▸ TASK TO COMPLETE
Word for word, transcribe every line from the one holding "The height and width of the screenshot is (720, 1280)." through the end of the records, but not the pictures.

▸ SUPPLIED ENTRIES

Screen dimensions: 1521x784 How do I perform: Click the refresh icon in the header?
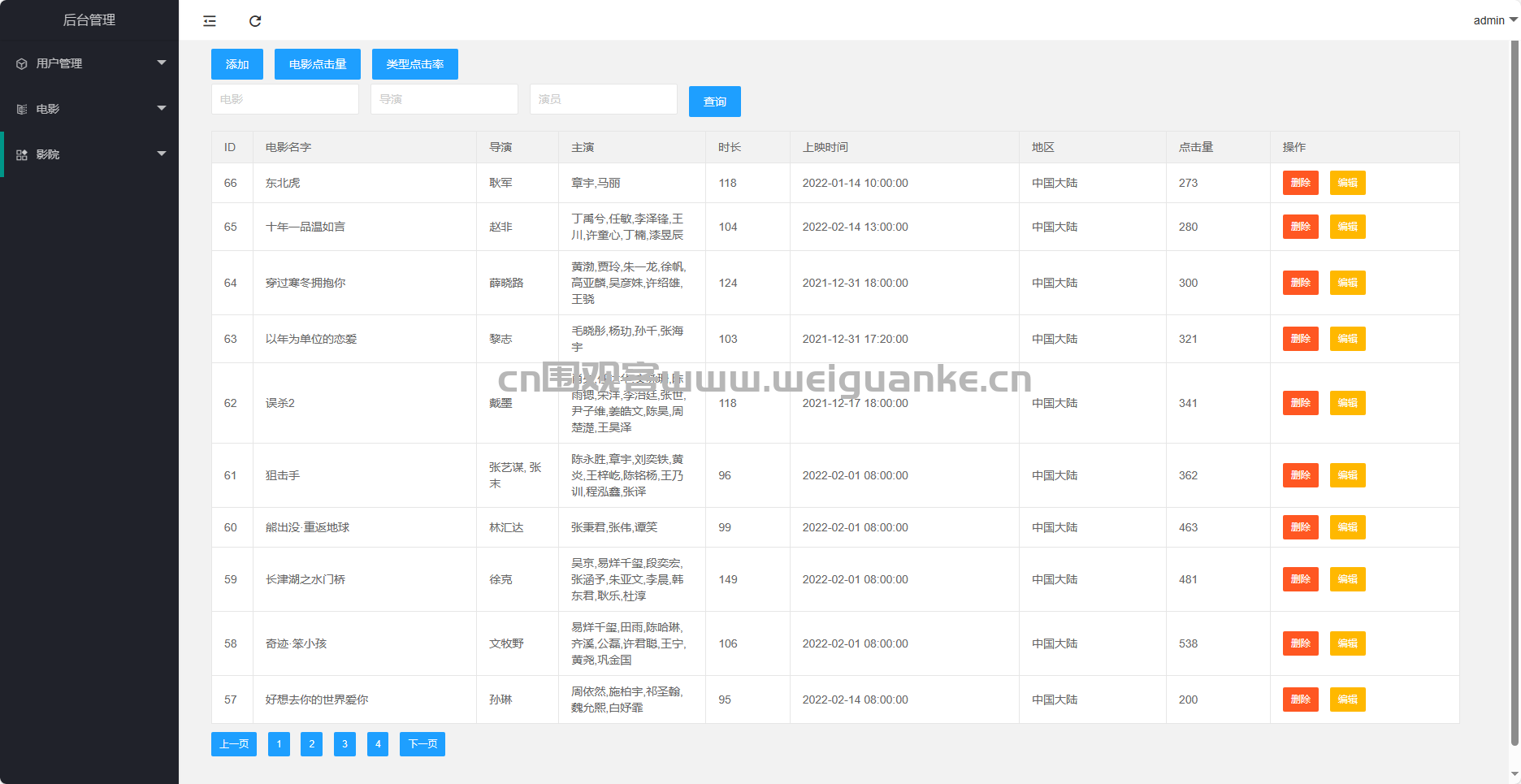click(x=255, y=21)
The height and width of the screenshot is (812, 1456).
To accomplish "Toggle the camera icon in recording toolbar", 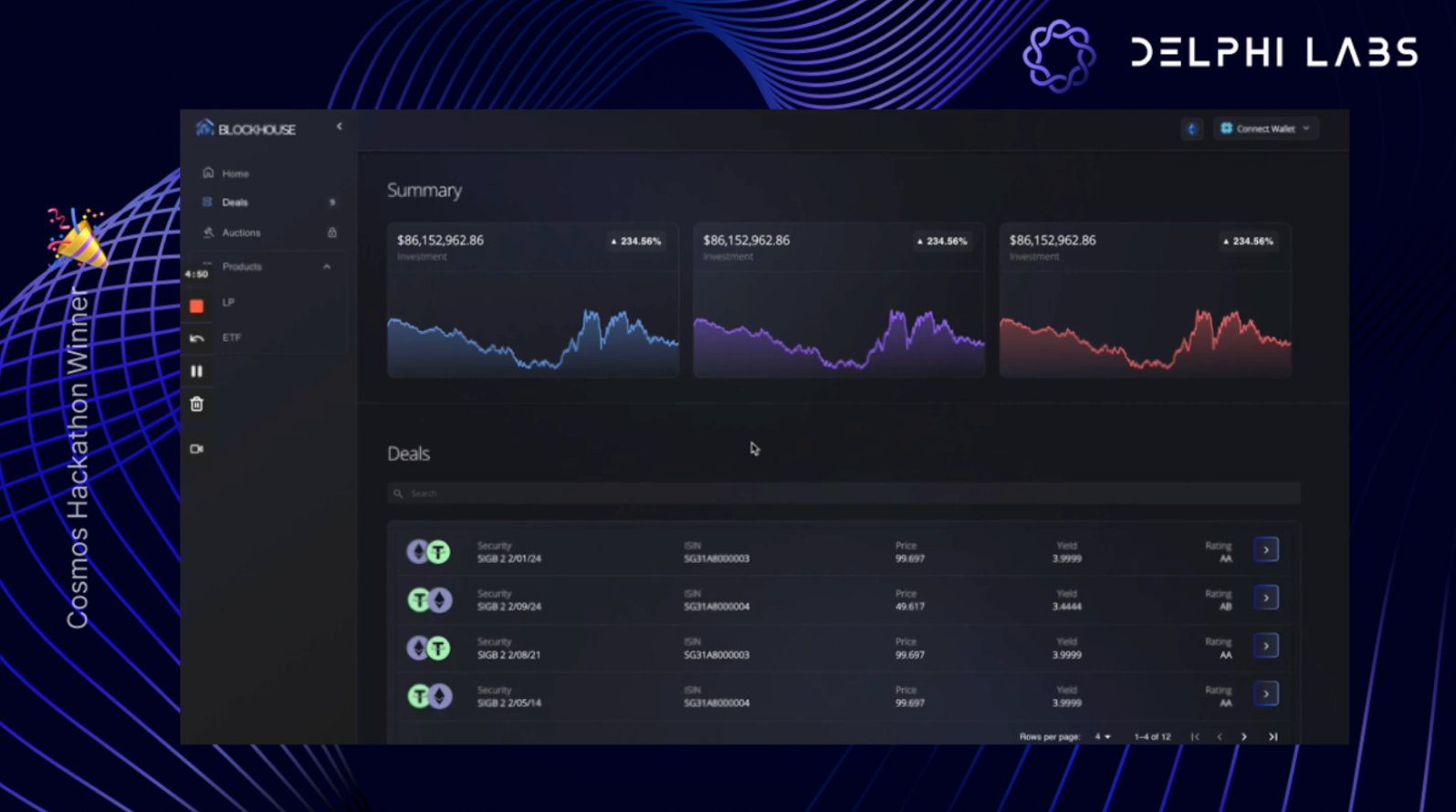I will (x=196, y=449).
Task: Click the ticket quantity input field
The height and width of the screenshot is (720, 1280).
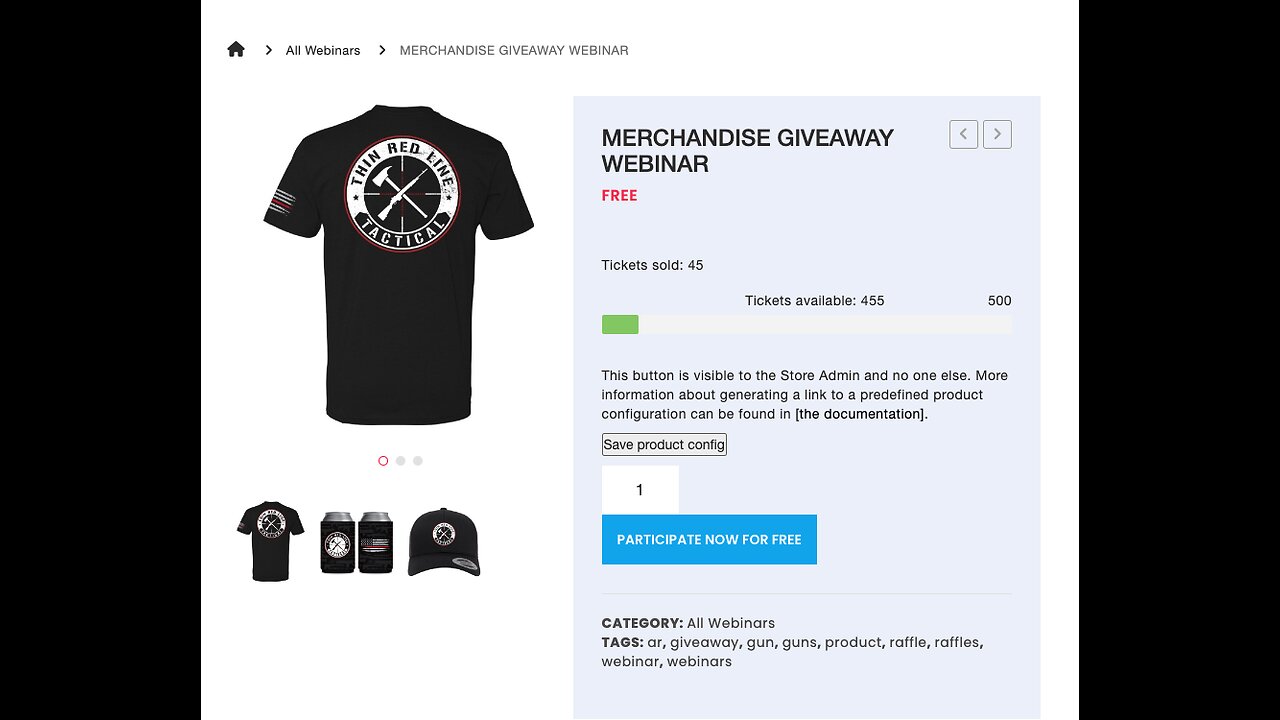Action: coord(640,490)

▸ YOUR SOLUTION
The height and width of the screenshot is (720, 1280).
Action: coord(640,490)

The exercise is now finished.